This study constructed the monthly water level and storage variation datasets for 338 reservoirs in China using multi-source satellites, and also validated the results by massive in-situ datasets. The workload of this article is impressive, and the dataset is complete and consistent with the article. However, there are also many issues unsolved (see details below). Therefore, I could not be more positive in this regard unless the following comments have been addressed with more convincing results presented in this manuscript.

Moderate to major issues:
Line 165-168: It's unreasonable that you put all reservoirs with different baseline together to talk about their performance under the same metric. According to the reason you select Sentinel-3 as the first baseline, do you think CryoSat-2 has a higher temporal resolution than SARAL/AltiKa? How did you calculate the systematic biases of the reservoirs with no overlap period of different altimeters (such as GRAND_ID 5405 and 5861)?
Line 173-175: Did you consider that the reservoir might freeze in winter when you derive the WSE with algorithm for water surface from altimeters?
Line 233-234: Please show the quantitative metrics for different grades.
Line 288-289: The validation for SWA is not convincing enough. Try to illustrate the accuracy of the SWA using high-resolution images, such as Sentinel-2.
Line 295-296: In my opinion, a reliable A–E curve is a prerequisite for calculating the RWSC of the reservoirs, so I don't think it makes any sense to calculate the RWSC of the reservoirs with poor R² values.
Line 370: This part should not be included in this article because it's off topic.

Minor comments：
Line 20: Write the full name on the first occurrence of the abbreviation.
Line 71-72: Where is the problem?
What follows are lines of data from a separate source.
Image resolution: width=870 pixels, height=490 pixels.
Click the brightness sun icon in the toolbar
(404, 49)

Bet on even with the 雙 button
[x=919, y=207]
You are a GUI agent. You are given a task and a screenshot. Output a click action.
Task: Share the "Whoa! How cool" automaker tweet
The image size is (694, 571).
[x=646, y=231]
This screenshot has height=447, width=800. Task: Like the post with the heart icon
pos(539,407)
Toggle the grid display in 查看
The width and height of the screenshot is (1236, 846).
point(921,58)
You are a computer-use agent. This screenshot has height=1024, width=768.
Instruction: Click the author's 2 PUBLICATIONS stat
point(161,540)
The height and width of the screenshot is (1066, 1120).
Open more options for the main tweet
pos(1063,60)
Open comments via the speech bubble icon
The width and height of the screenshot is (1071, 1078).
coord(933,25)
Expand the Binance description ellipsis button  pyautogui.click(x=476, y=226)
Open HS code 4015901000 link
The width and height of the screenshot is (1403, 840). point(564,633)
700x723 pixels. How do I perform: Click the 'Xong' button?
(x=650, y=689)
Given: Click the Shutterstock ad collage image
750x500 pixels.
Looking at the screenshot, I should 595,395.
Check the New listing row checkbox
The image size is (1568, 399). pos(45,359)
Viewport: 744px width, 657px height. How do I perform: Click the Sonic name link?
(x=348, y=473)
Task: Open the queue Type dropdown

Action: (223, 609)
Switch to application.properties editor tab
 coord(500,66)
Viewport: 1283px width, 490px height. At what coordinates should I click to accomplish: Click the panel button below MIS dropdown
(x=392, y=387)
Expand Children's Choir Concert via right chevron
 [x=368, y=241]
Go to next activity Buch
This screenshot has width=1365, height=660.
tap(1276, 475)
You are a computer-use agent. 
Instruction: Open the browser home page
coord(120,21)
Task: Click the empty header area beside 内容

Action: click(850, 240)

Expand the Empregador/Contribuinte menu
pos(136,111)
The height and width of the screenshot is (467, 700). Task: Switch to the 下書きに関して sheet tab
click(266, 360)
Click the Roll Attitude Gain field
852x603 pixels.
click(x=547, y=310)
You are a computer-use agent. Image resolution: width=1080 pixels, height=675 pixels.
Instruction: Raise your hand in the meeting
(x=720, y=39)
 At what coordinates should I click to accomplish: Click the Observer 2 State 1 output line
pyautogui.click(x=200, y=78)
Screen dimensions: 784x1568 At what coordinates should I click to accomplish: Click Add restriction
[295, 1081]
You also did this in section 3.2.2.
Line 90-92: The word "highest" is too strong here. Why the novelty of datasets can be illustrated by validation data?
Line 138-139: Please add relevant references.
Line 144: Why didn't you show the repeat cycle of SARAL/AltiKa?
Line 182-184: This sentence is not clear.
Line 190-191: Monthly fluctuations of reservoir SWA and WSE can be quite large. This processing may introduce errors because SWA and WSA do not correspond in time.
Line 280: Please add the legend for surface water extent.
Line 317-319: This sentence is not clear.
Datasets: Please name the GRAND_ID of the reservoirs according to certain rules.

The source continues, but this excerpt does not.